How U.S. debt threatens the economy
More of what I've been saying all along... This Jan 5, 2006 MSN Money article written by Roger Ibbotson, discusses the US deficit, the potential for a falling dollar, rising inflation rates, bond prices, Asian competition for natural resources, increased oil prices, etc.
Mr. Ibbotson, who holds a Ph.D, and is a professor of finance at the Yale School of Management, is probably just a tad bit smarter than me. So, for those of you who think I'm off my rocker with all this stuff, read his article below.
In 2006, look for a falling dollar and dropping bond prices, along with rising inflation and interest rates, as growing economies in China and India assert themselves.
You don't have to invest in China or India to be affected by the dramatic growth of their economies. And you don't have to be a politician to worry about trade and budget deficits. They're all interconnected, and they will all affect your pocketbook in 2006 and beyond.
Yes, the growth of the global economy has created tremendous opportunities for trade and investment -- and helped keep our economy growing at a healthy rate. But certain long-term problems are becoming more apparent as a result of the way goods and dollars flow around the globe. A few: The U.S. dollar, long-term bonds and financial firms may be in for a rough ride.
But my forecast isn't all doom and gloom. The overall stock market looks like a value at current prices, and some sectors -- most notably energy stocks -- should benefit from Asia's continued rise.
A surplus of deficits
A trade deficit simply means that we import more than we export. The net result of this is that more money flows out of the country than flows in. Prior to 1980, the United States was a net exporter, selling more goods overseas than it imported. But over the last 25 years, the situation has reversed. The trade deficit today has grown to record levels (now almost 6% of gross domestic product), with the biggest import-export imbalances coming from China, Japan and Southeast Asian nations.
We're all familiar with a budget deficit. That's where we spend more than we earn and have to borrow to fill the gap. We rely on credit cards to get through a budget deficit; the federal government issues Treasury bonds to finance its shortfall.
The U.S. has run budget deficits over a great deal of its history. The budget deficit today isn't even the highest it's ever been -- we ran larger deficits (as a percentage of GDP) during World War II. But what has changed over the last 25 years is that foreign governments, rather than U.S. citizens, have been buying this U.S. debt (in the form of Treasurys). Now, approximately half of this country's debt is held outside the United States, primarily by China, Japan and Southeast Asian nations.
Until recently, none of this was a problem. These creditor nations, with whom the U.S. also had its largest trade imbalances, were happy to buy up our extra government debt. The system worked. Folks here bought their exports, and they bought our debt. American consumers benefited from the flow of inexpensive goods, and foreign creditors benefited both from their return on investment and the continued consumption of their goods. This global interdependency helped to kept interest rates low and the dollar relatively strong.

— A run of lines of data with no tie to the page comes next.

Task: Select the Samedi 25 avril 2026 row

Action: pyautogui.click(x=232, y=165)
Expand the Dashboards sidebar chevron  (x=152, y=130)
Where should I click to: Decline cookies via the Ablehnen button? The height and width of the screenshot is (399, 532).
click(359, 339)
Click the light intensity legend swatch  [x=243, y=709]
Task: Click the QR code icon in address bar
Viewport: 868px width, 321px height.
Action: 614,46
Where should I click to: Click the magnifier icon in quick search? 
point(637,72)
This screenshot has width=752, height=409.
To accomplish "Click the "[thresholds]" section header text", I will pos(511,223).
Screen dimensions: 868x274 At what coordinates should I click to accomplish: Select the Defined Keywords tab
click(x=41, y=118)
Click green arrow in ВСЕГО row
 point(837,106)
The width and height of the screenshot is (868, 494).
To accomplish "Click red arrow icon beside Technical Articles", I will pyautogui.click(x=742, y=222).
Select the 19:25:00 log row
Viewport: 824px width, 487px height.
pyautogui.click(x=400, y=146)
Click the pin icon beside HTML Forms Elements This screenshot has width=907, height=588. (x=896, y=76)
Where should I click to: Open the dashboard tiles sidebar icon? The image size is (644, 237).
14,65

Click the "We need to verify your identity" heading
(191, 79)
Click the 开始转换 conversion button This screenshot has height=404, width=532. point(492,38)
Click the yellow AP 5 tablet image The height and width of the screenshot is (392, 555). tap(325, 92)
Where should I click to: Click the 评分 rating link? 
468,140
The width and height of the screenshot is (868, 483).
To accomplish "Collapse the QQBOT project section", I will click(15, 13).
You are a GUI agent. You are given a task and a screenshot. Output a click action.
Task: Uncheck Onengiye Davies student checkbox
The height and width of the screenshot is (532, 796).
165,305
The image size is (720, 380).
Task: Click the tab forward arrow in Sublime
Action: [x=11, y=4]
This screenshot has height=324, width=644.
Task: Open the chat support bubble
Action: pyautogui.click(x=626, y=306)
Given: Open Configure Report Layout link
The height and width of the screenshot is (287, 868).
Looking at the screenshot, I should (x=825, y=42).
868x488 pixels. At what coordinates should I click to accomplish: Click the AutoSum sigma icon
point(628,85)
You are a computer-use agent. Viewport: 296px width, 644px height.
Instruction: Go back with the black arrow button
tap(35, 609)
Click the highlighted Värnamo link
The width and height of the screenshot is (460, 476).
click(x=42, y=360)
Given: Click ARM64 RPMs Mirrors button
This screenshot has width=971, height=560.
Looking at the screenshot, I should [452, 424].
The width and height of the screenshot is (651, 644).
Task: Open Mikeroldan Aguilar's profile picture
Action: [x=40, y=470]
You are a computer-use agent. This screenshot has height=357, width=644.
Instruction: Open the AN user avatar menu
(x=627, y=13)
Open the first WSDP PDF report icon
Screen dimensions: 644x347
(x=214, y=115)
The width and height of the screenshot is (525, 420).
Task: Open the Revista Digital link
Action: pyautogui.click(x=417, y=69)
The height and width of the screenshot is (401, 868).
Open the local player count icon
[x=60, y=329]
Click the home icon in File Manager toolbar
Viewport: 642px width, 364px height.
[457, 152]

Through the 90s, as our trade deficit grew, our budget deficits made up only a small percentage of our GDP. We were easily able to service our debt. But war, tax cuts and Hurricane Katrina changed that. And the combination of a weighty budget deficit and a record trade deficit has made these creditor nations nervous about loading up on too much U.S. debt. It's reasonable to think that China, Japan and Southeast Asia may soon choose to diversify their investments and stop buying our debt.
Competition for oil
The U.S. is by far the largest consumer of oil, buying almost a quarter of the total supply. But as China and India emerge as world economic players, they are demanding significantly more oil for autos and industry. In fact, China has become the No. 2 world consumer of oil. And with a population almost four times ours (and yet, only slightly larger than India's), there's increasingly more demand for oil and natural resources.
At the same time, the potential to increase the global oil supply may be more limited than in the past. Saudi Arabia and other oil-exporting countries are already producing close to capacity. Static supply and increased demand will inevitably cause energy prices to rise. Like budget surpluses, cheap energy and natural resources are unlikely to return anytime soon.
What does this mean to me?
If foreign countries stop buying our debt, that will cause long-term bond prices to drop, interest rates to rise and the dollar to fall. Excess demand for energy and natural resources from China and India will likely spur a rise in U.S. inflation rates. Higher interest rates and inflation coupled with a weak dollar make long-term bonds a risky investment with very little upside. Investors looking to invest new money in fixed income will be better off investing in short-term bonds.
The impact on the overall stock market is less clear -- some sectors will benefit while others will struggle. The drop in long-term bond prices may be harmful to certain types of financial firms, for example. Rising oil prices may help energy companies but hurt manufacturing, while a falling dollar may make many of our products more competitive overseas.
Overall, the market is strong and more reasonably priced today than it was a few years ago. Price-to-earnings ratios have come down from highs in the 40s in 2000 to half that today. And that ratio hasnt come down because prices dropped, but rather because corporate earnings have increased -- a much healthier reason. Todays lower stock valuations make the market much more attractive and should attract more money to stocks, which should drive their prices higher.